第17話 江馬の初恋
芳々に恋をした江馬のために賢明が用意してくれた簪は、
もともと女の簪になど興味のない江馬だ。賢明から手渡された簪を見つめながら、母が挿している簪を思い出そうとしたがそれすら思い出せない。思い出せるといえば、義姉の簪くらいだ。それは乳色の宝玉で出来ていて、連なった小さな金色の玉が揺れていた。

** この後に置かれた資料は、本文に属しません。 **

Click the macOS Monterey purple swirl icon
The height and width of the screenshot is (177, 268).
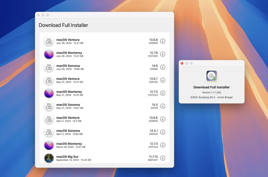[49, 54]
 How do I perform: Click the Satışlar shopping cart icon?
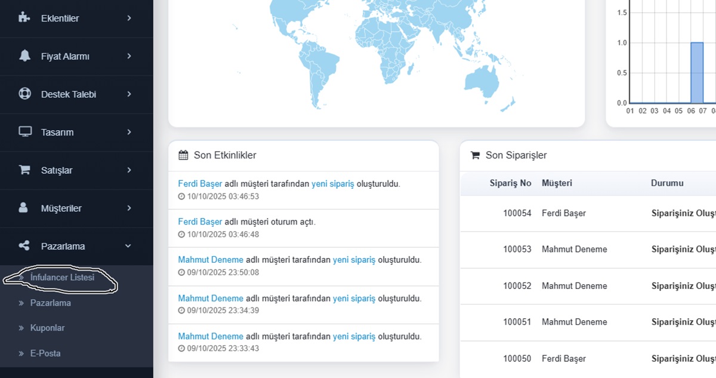click(x=24, y=170)
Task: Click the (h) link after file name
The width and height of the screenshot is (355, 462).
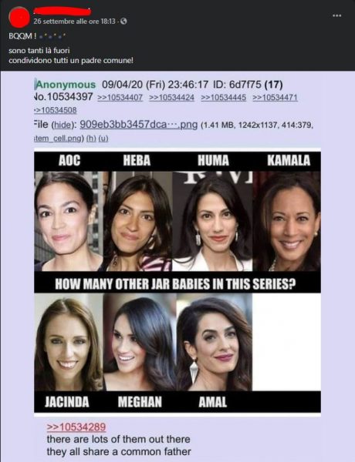Action: 90,138
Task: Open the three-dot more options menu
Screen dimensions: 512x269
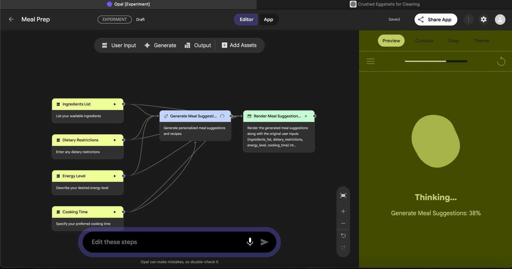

「なんだこれは? そこらあたり生えている木の枝をちょっちょと削ったような、えらくしょぼくれた簪じゃないか。簪っていうものは、金ぴかでさあ、女が動くたびに頭の上でひらひらするもんじゃないのか? それともさ、透けるようなきれいな宝玉で出来ているとか。賢明、おまえとこの実家は河南の街でも指折りの宝玉屋じゃないか。けちるなよ」
悲鳴に近い声をあげて、賢明が江馬に抗議した。
「江ちゃん、なんてことを言うんだよ。下働きの芳々ちゃんがそんな目立つ簪を挿せる訳がないだろう。いつもつけてもらえるものを選ばなくちゃ」
「へえ、そういうもんか」
「そういうもんだよ。でもさ、これは地味なように見えて、本当は値打ちのある簪なんだよ。この黄楊で彫った花の芯に埋め込まれている小さな薄桃色の玉は、ある高貴なお方の帯飾りだったものだ。残念なことに欠けてしまって、その修理を実家で請け負った時に出たちいさな破片をもらって、ていねいに磨いてものだ。だから少し形がいびつだけれど、色はきれいだろう。と言っても、この石を磨いた兄ちゃんの受け売りなんだけど」
「おれにはさあ、おまえの兄ちゃんがそこらへんで拾った石ころを磨き過ぎて、芥子粒になったようにしか思えんがな」
「ひどいことを言うなあ。兄ちゃんが言っていたよ。この簪は、きっと若い二人の恋にはお似合いだろうって」
「おまえ、兄ちゃんにおれのことを喋ったのか?」
「ごめん、ごめん。だって、いまのおれは簪について学んでいるところだから。誰がどういう目的で、その簪を選ぶかって言うのはすごく大切なことなんだ。それよりかさあ、江ちゃん、男が女に簪を贈るってどういうことか知っている?」
「えっ、なんだ? そんなことにまで、いちいち意味でもあるのか?」
「あたりまえだよ。そういうことも知ってこその簪を売る商人だよ。男から簪をもらう女の子にとって、そういう行為はすごく大切なことなんだ。男が女に簪を贈るって、『おれはおまえをずっと守る』という約束なんだ」
「簪を贈らなくたって、おれは芳々を一生涯ずっと守るさ。それよりかさ、今日のおまえ、いつもになく雄弁だな。李下学堂では名前負けした落ちこぼれの賢明なのにさ」
「そうなんだよ、いまさ、店を構える場所をさがしているんだよ。おれも小さい店ながら、店主と呼ばれるようになる。絶対に繁盛させてみせるよ」
「だったらさ、その店の扁額、おれが書いてやろうじゃないか。おれはな、こう見えても、李下学堂では兄上の再来とまで言われている秀才なんだぞ。そのうちにおれは兄上のように科挙に受かり大出世するんだ。おれの書を飾れば、小店でもさ、箔がつくというもんだ。店の名前、確か、華仙堂……、っていったな」
「えっ、あのときにおれが言った店の名前、覚えてくれていたんだ。嬉しいよ。扁額、絶対に書いてくれよ。店に飾って、おれと店の一生の宝物にするよ」
「まあ、おぼえていたら、いずれ書いてやるよ。当てにせずに待ってろって」
突然、賢明の鼻がぐずぐずと音を立てる。
「もしかして、おまえ、泣いているのか?」
「あっ……、当たり前だよ。こんなに嬉しいことなんて、おれの一生でそんなにあるもんじゃない」
※ ※ ※
数日後の夜も更けた時刻、人目を避けて江馬と芳々は厨房の横に立つ炭小屋の陰で逢った。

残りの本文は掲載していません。